Que venez-vous chercher aux portes de la mort?
Pourquoi m'avez-vous fui dans un plus heureux sort?
Quel désert à mes soins cachoit vos destinées ?
Privé de vous, hélas ! j'ai perdu mes années;

Et ne vous vois-je enfin vous rendre à mes souhaits
Que pour sentir l'horreur de vous perdre à jamais ?

ARONDEL.

Ne donnons point ce temps à d'inutiles plaintes;
Osez briser vos fers, et dissipez nos craintes.
Le jour déja plus sombre aide à tromper les yeux;
Je reste ici pour vous, abandonnez ces lieux;
Fuyez avec horreur une indigne patrie.
Déja par mes conseils, par les soins d'Eugénie
Une barque s'apprête; allez, passez les mers;
Vivez, si vous m'aimez.
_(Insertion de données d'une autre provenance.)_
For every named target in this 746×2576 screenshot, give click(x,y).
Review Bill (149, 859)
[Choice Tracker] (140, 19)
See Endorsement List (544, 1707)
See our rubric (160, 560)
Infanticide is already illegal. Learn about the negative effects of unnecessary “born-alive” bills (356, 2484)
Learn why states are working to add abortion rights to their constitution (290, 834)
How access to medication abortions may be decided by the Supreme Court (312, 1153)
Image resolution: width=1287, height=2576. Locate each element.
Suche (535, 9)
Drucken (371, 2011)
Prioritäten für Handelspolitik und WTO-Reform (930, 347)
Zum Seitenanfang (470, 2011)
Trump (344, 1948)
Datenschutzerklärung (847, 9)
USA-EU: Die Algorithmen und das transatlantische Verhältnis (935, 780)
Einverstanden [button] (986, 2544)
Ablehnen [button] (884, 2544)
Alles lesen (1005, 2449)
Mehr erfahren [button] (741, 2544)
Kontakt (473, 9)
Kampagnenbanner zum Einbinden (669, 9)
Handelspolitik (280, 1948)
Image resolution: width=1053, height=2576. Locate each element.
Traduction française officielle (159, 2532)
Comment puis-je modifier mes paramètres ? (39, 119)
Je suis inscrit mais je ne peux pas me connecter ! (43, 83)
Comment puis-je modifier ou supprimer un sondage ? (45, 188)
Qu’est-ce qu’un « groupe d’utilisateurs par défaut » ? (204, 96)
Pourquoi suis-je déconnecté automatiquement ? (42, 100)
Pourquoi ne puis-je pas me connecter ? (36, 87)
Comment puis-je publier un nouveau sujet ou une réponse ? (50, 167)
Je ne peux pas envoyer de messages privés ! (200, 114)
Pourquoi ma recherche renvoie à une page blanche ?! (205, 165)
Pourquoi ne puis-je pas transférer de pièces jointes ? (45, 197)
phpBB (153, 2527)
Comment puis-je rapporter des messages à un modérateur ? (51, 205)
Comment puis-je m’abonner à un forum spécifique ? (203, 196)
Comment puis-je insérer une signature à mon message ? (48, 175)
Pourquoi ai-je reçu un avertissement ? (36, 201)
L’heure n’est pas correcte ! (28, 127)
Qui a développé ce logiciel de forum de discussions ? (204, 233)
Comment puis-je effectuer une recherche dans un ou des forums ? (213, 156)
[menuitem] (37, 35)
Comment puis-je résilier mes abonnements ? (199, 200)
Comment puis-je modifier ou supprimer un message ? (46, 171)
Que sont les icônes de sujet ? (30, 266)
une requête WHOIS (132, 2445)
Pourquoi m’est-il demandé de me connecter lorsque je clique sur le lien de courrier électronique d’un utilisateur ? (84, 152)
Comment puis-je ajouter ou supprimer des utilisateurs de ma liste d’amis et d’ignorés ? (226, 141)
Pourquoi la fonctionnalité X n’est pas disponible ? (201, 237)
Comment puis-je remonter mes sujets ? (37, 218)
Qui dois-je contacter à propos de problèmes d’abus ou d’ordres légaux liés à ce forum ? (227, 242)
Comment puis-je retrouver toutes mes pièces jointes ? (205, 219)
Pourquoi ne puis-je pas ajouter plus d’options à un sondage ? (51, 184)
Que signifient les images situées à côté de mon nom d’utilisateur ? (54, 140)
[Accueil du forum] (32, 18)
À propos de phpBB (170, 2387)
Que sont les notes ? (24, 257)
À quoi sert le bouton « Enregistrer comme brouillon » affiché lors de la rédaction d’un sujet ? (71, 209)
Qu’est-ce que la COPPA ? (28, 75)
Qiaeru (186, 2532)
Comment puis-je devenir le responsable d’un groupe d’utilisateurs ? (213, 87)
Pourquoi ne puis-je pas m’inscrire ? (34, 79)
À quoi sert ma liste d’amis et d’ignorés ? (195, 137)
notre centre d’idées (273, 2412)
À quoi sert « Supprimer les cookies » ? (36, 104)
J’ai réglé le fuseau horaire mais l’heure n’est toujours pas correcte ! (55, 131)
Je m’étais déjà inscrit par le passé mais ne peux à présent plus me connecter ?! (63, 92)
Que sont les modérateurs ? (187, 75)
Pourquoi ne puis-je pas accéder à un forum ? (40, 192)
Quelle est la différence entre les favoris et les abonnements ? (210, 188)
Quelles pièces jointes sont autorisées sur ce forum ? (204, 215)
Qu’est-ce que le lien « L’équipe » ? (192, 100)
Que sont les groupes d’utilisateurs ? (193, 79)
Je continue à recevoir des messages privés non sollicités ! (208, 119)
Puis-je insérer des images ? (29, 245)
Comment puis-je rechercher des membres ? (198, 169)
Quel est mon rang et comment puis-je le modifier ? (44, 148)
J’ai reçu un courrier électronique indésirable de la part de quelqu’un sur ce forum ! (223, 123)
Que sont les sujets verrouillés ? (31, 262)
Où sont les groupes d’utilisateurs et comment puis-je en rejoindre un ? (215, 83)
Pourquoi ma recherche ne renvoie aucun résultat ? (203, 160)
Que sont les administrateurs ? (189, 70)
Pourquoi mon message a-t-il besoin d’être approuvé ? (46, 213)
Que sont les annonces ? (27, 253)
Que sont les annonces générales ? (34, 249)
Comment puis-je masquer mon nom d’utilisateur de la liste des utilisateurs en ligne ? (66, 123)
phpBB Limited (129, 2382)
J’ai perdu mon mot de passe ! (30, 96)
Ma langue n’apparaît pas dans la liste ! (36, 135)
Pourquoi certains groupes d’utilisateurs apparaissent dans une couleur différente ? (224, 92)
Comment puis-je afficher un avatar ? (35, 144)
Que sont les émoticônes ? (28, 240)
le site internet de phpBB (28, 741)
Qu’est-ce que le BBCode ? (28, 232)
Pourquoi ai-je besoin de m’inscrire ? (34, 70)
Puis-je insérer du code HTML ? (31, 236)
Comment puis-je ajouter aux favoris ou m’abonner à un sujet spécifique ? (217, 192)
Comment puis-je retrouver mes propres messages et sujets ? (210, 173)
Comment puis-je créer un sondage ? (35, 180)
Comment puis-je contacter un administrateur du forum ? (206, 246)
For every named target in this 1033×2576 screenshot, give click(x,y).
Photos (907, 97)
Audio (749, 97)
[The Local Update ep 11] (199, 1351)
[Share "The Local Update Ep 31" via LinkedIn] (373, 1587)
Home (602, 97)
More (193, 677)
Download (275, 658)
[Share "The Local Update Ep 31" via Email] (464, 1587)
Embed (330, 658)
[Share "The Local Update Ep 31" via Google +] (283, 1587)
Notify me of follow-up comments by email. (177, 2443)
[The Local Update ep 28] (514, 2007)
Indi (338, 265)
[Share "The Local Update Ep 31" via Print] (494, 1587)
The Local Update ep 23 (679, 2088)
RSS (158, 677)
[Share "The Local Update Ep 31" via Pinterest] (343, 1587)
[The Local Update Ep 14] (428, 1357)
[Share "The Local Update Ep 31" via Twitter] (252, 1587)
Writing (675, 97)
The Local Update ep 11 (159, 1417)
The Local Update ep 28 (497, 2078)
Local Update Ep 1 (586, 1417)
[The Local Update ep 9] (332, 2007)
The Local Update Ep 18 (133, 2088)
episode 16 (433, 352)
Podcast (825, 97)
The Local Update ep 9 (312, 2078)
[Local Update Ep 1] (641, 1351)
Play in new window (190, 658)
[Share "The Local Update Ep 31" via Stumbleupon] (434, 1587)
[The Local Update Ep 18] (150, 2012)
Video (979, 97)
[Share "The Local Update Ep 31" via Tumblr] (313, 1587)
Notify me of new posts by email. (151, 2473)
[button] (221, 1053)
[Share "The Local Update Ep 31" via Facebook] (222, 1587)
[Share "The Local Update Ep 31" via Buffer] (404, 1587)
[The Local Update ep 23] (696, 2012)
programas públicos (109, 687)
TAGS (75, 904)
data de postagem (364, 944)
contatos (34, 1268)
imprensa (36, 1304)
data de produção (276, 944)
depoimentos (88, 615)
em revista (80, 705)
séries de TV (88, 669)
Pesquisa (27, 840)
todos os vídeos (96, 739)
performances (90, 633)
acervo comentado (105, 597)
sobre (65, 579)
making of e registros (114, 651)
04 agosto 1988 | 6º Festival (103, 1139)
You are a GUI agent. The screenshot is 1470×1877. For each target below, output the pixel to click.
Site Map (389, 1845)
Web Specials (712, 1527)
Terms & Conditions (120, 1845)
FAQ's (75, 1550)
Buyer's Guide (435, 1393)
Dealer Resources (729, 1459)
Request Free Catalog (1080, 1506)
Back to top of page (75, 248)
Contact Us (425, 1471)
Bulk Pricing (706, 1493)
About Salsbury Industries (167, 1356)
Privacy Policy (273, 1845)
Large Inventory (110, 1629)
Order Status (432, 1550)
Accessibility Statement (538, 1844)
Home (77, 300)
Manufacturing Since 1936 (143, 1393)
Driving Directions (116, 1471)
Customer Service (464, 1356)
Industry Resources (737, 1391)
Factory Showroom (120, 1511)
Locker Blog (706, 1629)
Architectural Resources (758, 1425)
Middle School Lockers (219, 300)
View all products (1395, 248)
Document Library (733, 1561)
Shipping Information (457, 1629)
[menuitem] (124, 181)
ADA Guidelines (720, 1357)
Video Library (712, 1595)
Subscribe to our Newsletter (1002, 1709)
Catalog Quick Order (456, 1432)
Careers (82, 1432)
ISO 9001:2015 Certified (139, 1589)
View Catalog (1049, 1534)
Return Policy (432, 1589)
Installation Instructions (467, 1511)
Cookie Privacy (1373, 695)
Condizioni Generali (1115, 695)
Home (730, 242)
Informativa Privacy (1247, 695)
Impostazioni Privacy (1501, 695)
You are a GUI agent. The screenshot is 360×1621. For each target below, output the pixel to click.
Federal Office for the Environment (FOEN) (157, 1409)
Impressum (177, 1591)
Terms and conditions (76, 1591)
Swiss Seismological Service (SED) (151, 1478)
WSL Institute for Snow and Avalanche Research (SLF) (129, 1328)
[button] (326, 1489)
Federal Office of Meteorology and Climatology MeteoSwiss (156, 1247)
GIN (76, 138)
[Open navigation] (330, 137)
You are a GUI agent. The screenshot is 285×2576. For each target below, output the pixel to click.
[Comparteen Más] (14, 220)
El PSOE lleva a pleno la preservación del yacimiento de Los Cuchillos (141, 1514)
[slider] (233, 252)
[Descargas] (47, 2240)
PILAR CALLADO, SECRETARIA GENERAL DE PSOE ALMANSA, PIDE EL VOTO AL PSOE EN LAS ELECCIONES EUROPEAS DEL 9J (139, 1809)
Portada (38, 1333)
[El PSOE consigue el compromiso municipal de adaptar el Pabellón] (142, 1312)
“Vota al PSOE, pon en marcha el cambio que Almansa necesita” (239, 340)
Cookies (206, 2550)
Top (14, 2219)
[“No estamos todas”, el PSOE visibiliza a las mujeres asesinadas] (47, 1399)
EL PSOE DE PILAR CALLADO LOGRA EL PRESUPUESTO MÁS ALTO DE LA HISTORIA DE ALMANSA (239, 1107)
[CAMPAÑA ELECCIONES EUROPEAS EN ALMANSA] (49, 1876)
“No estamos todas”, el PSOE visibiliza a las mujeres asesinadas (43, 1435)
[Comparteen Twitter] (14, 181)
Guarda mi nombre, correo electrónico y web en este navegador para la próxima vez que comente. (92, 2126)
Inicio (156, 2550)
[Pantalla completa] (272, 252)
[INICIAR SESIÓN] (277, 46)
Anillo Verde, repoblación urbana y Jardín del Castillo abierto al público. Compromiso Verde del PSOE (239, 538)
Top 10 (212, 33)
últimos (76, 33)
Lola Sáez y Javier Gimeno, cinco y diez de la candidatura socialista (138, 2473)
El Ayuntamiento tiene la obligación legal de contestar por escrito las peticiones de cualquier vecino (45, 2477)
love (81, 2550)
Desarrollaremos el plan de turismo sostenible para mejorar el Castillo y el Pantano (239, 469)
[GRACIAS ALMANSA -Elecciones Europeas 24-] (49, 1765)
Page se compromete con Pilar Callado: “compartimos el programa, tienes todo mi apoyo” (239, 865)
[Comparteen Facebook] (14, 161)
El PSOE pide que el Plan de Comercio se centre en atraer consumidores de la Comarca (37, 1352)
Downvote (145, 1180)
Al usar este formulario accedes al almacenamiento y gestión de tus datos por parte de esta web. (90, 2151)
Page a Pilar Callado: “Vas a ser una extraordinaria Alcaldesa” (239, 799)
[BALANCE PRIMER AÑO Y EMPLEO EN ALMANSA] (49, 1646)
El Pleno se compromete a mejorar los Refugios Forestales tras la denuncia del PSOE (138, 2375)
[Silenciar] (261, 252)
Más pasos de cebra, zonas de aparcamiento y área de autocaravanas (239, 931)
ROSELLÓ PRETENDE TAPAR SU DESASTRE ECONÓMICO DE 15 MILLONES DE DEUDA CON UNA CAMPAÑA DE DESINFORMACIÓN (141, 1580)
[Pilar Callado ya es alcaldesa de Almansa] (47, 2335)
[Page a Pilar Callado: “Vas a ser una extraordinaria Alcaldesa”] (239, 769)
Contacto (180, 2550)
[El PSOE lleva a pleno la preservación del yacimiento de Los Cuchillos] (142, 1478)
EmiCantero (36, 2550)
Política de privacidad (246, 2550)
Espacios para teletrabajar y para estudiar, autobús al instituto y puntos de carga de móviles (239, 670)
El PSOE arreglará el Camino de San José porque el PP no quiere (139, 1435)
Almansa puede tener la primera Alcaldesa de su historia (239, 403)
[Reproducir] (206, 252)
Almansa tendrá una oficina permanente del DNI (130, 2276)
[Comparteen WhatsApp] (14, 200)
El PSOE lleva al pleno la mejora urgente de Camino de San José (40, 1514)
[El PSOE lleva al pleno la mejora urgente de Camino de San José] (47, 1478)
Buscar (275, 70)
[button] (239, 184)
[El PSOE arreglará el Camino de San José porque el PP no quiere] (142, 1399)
Cette garde, ces fers,
Ces murs n'alarment point une ame magnanime;
L'appareil de la mort n'étonne que le crime;
Souffrez qu'en vous sauvant l'intrépide amitié
Prenne l'emploi du ciel qui vous laisse oublié.

VORCESTRE.

J'emploirois pour la vie un lâche stratagême!
Je pourrois à la mort exposer ce que j'aime !
Je ne crains rien pour moi; pour vous seul j'ai frémi.
Fayez, abandonnez un malheureux ami.